Erick Rocha Fonseca

I am a postdoc researcher in Natural Language Processing at Instituto de Telecomunicações. I received my Master's degree and PhD from the University of São Paulo, at the Institute for Mathematics and Computer Science. I was a member of NILC. Between April 2016 and April 2017, I was an intern in the NLP group of Fondazione Bruno Kessler.

My research is centered in Natural Language Processing, a field that I greatly enjoy. I currently work with structured learning (i.e., models that learn complex structures) under a deep learning framework.

I try to write some posts on NLP for a wider audience in my Medium blog.

Google Scholar Profile
Currículo Lattes (in Portuguese)
Quality Estimation

I was one of the organizers of the Machine Translation Quality Estimation shared task happening in WMT 2019.

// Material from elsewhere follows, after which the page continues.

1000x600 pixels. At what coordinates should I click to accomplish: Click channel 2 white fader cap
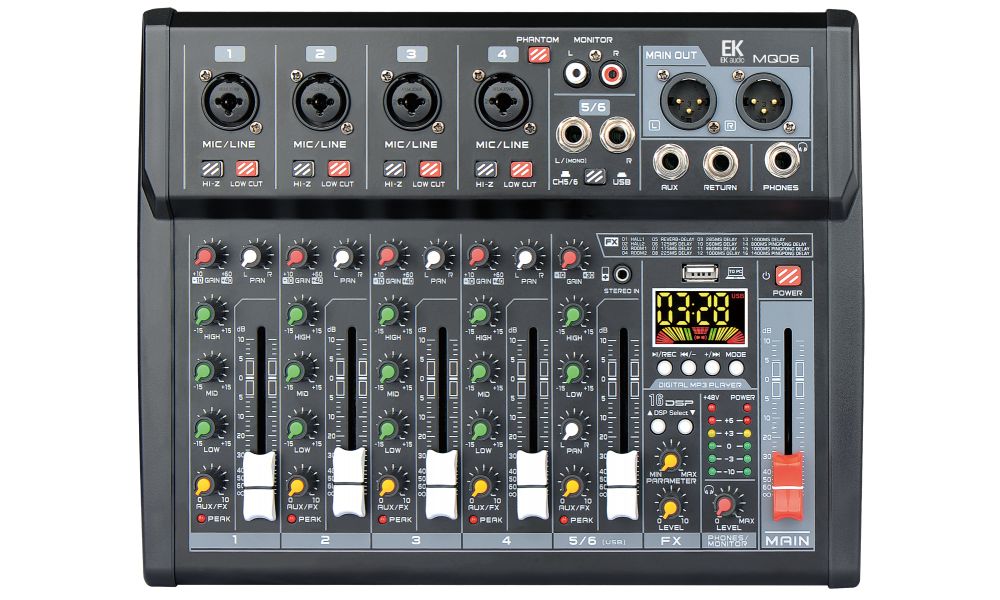coord(349,481)
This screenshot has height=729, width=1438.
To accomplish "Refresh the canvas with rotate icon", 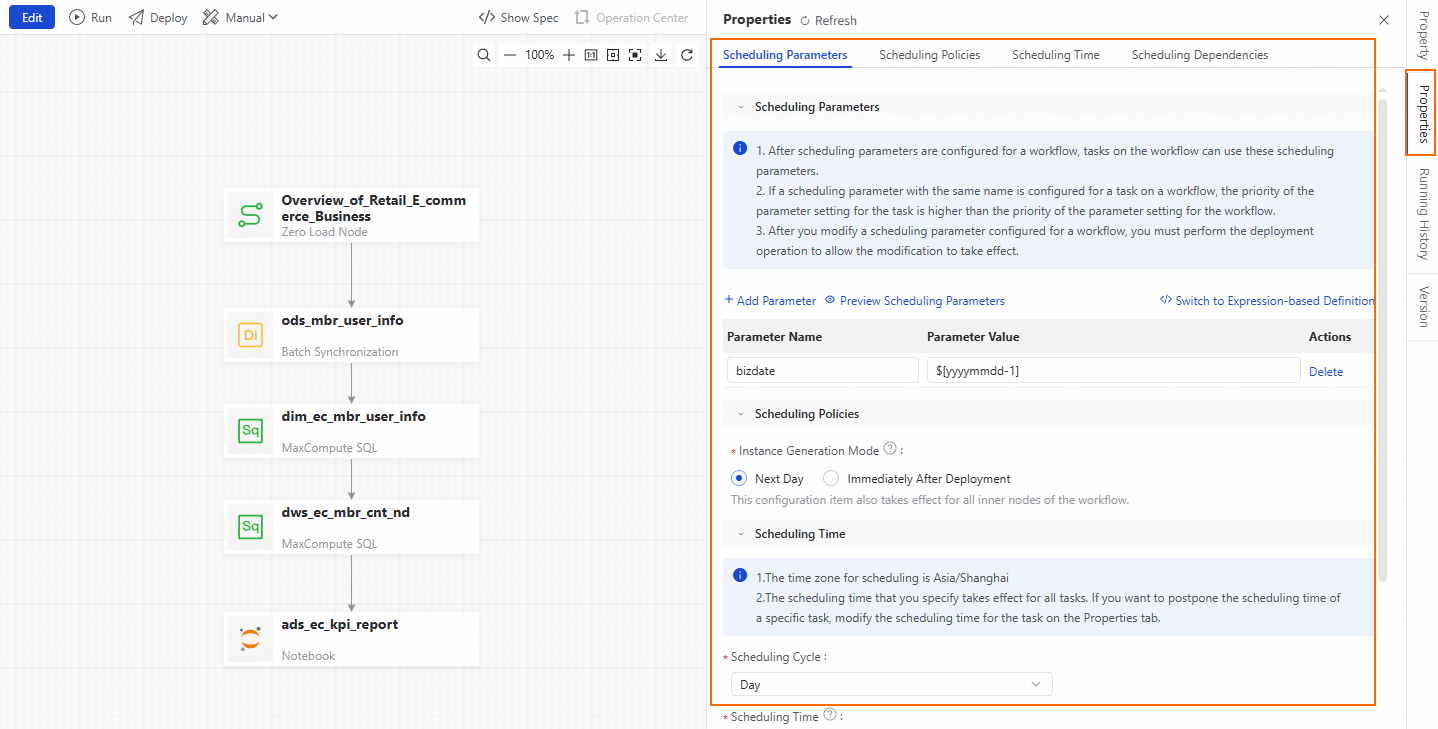I will coord(687,55).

My best known project is nlpnet. It is a Python library (together with standalone scripts) for training and running NLP tagging tools based on neural networks and distributed word representations, also known as word embeddings. Documentation can be found here, along with pre-trained models.

Currently, my version performs POS tagging and SRL, and I plan to add NER identification (at least one fork implemented it) and parsing in the coming months.


In 2016, I released ASSIN, a corpus for Recognizing Textual Entailment (or Natural Language Inference) and Semantic Textual Similarity in Portuguese. A good number of colleagues and professores helped in many ways ASSIN to get ready. It was used in a shared task parallel to the PROPOR 2016 conference.


In 2013 and 2014, I revised the Mac-Morpho corpus, a collection of newswire texts in Brazilian Portuguese manually annotated with POS tags. Duplicated sentences and sentences with missing words were removed, and a few other corrections were performed. Word contractions were joined in a single token, as they appear in actual text, instead of leaving them separated. Both the original and the revised versions can be found in the link.